The days warmed up until even in the shade I was working in just a pair of shorts: no shirt, no shoes, no problem. Of course along with the warmth came a few ticks, mosquitoes, and biting flies, but not so many as to be really inconvenient. On Thursday afternoon, as the temperature approached 90 degrees, I took off work and headed down to one of the swimming spots Cowboy had told me about. I took a lovely shortcut along the edge of Hopkins Prairie, with majestic views through tall pines of waterfowl on the distant marshes. There were sections of deep sand that gave me some good offroading practice, and I arrived a little sweaty. The spot was a sinkhole, a deep pool of clear water sunken below ground level, connected through limestone tunnels to the aquifer that keeps the water at a refreshing 70 degrees or so year round. It felt like a natural version of what's called a "tank" in India, a cool oasis sunken into a desert-like landscape. I passed the afternoon swimming, reading, napping, and watching the clouds. It was the main thing I wanted to do when I headed for Florida, so I felt like now I could head north again and not feel like I missed out, although I certainly want to come back someday and spend more time in this landscape. Next time I'd really like to have a boat.
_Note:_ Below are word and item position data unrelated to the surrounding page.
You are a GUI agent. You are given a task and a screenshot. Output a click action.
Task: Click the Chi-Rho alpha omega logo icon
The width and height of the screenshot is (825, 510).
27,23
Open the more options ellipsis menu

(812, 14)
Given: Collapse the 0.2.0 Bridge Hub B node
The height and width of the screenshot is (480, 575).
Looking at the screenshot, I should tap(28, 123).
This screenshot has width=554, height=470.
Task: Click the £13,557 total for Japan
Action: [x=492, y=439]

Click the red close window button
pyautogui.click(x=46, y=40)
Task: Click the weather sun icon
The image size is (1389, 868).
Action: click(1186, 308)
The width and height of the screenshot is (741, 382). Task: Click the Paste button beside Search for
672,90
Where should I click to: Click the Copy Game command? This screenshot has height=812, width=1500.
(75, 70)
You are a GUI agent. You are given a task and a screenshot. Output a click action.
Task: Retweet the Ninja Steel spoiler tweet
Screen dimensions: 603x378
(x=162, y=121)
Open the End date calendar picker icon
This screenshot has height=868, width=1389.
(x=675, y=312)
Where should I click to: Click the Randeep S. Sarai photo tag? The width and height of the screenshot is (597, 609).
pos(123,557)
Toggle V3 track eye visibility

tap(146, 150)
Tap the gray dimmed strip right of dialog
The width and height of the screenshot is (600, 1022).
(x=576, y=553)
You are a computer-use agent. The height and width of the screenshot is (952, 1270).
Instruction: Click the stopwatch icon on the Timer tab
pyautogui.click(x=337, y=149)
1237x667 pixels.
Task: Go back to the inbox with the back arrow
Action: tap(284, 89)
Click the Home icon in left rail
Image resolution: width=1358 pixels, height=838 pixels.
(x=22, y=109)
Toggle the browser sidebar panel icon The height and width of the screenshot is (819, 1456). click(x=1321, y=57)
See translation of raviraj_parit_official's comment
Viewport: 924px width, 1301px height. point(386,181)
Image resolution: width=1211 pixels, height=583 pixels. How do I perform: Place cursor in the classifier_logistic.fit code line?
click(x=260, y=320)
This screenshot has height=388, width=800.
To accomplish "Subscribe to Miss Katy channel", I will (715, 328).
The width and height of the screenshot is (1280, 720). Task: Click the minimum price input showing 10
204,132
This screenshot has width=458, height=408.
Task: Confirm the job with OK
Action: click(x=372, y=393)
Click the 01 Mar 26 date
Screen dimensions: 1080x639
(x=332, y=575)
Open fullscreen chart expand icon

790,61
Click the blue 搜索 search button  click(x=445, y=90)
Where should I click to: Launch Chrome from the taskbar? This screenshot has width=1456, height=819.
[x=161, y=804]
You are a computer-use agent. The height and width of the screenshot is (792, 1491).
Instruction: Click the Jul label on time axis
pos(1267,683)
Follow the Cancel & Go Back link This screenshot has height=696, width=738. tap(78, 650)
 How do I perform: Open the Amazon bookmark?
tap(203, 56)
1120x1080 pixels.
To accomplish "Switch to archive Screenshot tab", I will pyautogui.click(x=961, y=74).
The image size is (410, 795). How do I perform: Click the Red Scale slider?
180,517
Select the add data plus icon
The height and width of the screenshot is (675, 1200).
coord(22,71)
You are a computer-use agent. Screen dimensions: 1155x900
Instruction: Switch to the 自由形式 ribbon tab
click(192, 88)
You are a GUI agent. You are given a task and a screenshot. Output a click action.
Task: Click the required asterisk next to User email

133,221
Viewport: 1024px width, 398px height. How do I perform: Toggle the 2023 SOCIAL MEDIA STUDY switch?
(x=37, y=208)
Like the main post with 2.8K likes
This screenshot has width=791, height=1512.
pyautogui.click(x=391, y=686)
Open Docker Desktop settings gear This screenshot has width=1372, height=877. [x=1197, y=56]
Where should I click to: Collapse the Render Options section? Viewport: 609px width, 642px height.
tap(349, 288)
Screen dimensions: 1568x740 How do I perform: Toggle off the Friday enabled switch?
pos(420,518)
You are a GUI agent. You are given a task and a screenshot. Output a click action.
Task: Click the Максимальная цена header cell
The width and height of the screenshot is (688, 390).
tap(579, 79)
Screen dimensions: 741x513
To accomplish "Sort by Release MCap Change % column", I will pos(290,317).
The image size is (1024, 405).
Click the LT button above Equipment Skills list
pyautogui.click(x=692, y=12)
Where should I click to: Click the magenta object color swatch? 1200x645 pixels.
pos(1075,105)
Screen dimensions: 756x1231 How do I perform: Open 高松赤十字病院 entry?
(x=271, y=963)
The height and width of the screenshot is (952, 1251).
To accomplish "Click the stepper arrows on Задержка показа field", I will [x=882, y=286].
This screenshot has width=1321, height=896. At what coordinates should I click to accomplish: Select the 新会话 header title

The ride back to Cobb Camp was uneventful and the scenery was a lot prettier in the fine weather, with green shady bottomlands and rolling cow pastures studded with trees. When I got there I found PP sitting on his tailgate and JT conferring with R the mechanic, who was fixing the suspension on her minivan. "I thought I heard a weed eater roll in," he said.

Things I Learned

  • People collect the fruits of the saw palmetto and sell them to be used as an herbal medicine.
  • Gopher tortoises sometimes drag sticks in front of their burrows to deter predators.
  • Female pocket gophers tend to dig branching burrows to have a better chance of finding plants to eat, while male pocket gophers tend to dig straight burrows to have a better chance of finding the burrow of a female.

Wonderful Things

  • Fog beading on spiderwebs at sunrise, making the trees look as if they'd been festooned with lanterns during the night.
  • Crushing the longleaf pine needles under my feet and walking through their intoxicating mellow aroma, like spiced caramel. It's becoming one of my favorite smells.
  • Purple thistles and yellow butterflies by the side of the road.